Mmmm… I really can’t even tell you how yummy these are, and OH! super filling too! The batch of batter (which is one serving) gets you a good 6-7 pancakes! Yum, who doesn’t love a HUGE stack of pancakes you can eat without feeling a stitch of guilt?!
I do, I do!!
I’m all about balance in my meals.
For breakfast, lunch, and dinner, I always make sure I have a good amount of protein, complex carbohydrates, fiber, and healthy fats.
My mini meals (the ones I eat between main meals…I eat a lot :)) I always include a protein source!
These pancakes very well balanced nutritionally; 321 calories, 36g carbohydrates, 6g fats, 32g protein, and 13g fiber (yes, seriously…13g of fiber!!)
Those stats include the date caramel as well!
A perfect breakfast I’d say!
Have you made anything with Date ‘Caramel’ before?? I’d love to hear about it!
- 3 tablespoons coconut flour (21g)
- 1 tablespoon vanilla whey protein powder (10g) (you could use a vegan vanilla protein powder as well)
- 1 heaping tablespoon ground flaxseed (10g)

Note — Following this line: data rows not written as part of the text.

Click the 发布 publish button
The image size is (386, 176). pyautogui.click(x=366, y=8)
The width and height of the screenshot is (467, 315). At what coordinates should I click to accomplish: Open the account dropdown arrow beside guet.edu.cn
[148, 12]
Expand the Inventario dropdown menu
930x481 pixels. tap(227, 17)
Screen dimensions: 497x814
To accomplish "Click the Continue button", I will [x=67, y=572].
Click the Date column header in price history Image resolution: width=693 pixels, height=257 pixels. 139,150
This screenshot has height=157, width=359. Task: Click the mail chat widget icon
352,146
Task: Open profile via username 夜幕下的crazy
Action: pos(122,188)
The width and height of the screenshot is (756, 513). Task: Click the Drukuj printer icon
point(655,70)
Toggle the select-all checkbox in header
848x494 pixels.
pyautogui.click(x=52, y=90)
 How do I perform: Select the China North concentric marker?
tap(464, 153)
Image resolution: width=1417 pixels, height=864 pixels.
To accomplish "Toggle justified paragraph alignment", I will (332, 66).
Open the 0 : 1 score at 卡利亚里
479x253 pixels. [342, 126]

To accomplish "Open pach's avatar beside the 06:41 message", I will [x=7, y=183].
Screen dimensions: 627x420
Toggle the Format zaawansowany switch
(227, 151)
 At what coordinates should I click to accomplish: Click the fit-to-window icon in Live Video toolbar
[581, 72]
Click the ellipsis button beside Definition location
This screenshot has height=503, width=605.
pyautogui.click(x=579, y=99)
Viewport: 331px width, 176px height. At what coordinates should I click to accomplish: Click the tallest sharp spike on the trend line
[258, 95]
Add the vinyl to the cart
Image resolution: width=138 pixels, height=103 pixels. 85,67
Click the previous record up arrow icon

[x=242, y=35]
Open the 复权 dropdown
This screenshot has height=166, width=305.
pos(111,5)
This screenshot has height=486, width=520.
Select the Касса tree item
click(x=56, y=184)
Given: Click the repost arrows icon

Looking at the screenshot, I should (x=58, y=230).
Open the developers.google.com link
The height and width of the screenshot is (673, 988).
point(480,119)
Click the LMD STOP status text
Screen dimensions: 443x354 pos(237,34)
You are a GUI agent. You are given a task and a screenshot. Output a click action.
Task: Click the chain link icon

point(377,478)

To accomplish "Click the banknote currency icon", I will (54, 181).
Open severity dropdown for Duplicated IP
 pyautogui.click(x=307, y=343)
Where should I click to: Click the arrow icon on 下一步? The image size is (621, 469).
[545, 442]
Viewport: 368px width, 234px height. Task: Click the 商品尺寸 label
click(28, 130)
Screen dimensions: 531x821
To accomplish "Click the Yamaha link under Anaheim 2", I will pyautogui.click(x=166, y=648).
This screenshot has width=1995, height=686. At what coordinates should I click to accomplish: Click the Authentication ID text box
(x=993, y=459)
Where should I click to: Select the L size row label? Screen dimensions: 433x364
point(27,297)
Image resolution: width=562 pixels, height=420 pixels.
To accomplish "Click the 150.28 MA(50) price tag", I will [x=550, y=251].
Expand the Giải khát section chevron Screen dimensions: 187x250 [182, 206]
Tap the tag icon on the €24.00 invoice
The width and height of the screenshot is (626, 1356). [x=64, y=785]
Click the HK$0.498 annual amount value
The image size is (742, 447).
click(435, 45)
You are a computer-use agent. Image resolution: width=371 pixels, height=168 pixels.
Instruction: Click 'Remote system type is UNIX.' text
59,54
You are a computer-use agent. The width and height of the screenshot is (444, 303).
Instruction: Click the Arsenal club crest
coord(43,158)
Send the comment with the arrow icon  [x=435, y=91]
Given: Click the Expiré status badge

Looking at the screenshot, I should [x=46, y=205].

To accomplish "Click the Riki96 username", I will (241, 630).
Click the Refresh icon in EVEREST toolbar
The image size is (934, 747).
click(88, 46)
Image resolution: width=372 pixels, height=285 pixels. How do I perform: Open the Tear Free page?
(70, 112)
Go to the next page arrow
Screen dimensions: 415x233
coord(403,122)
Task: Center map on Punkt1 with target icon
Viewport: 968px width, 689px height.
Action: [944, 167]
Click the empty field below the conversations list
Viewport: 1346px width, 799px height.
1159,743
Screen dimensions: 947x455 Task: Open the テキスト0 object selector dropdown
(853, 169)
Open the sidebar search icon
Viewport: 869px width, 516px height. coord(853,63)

- ½ teaspoon baking powder
- ⅛ teaspoon salt
- ⅔ cup egg whites
- 1 tablespoon unsweetened applesauce
- ¼ teaspoon pure vanilla extract
- 1 tablespoon unsweetened almond milk (or other milk of choice)
- 1 packet stevia (or 2 teaspoons of another sweetener of your choice)
- ½ teaspoon cinnamon
- ¼ apple thinly sliced
- 2 tablespoons date caramel/paste (soak 20g pitted dates in hot water for 30 mins to 3 hours, drain and blend into a paste, use some of the soaking water to create a thinner consistency)
- Prepare your date paste.
- In a large bowl combine the coconut flour, protein powder, flaxseed, baking powder, salt, cinnamon, and stevia (if using a liquid sweetener, wait and combine with the wet ingredients)
- In a separate bowl combine the eggs, almond milk, applesauce, and vanilla.
- Adding small amounts at a time, combine the wet ingredients with the dry until all is incorporated.
- Allow the batter to sit for 1 to 2 minutes.
- Heat a non-stick skillet to medium heat (spray lightly with olive oil spray if needed)
- Once heated, add in batter (about 2 tablespoons for each pancake).
- Wait a minute or so and top the pancake with an apple slice (the pancake should be partly cooked at this point and the apple slice will sit nicely on top)
- Flip each pancake only when the edges are fully cooked, cook for an additional 2 minutes on the opposite side.
- Repeat until you are out of batter.
- Top the pancakes with your date paste, and any additional toppings you might prefer (almond butter or pure maple syrup would be delicious!)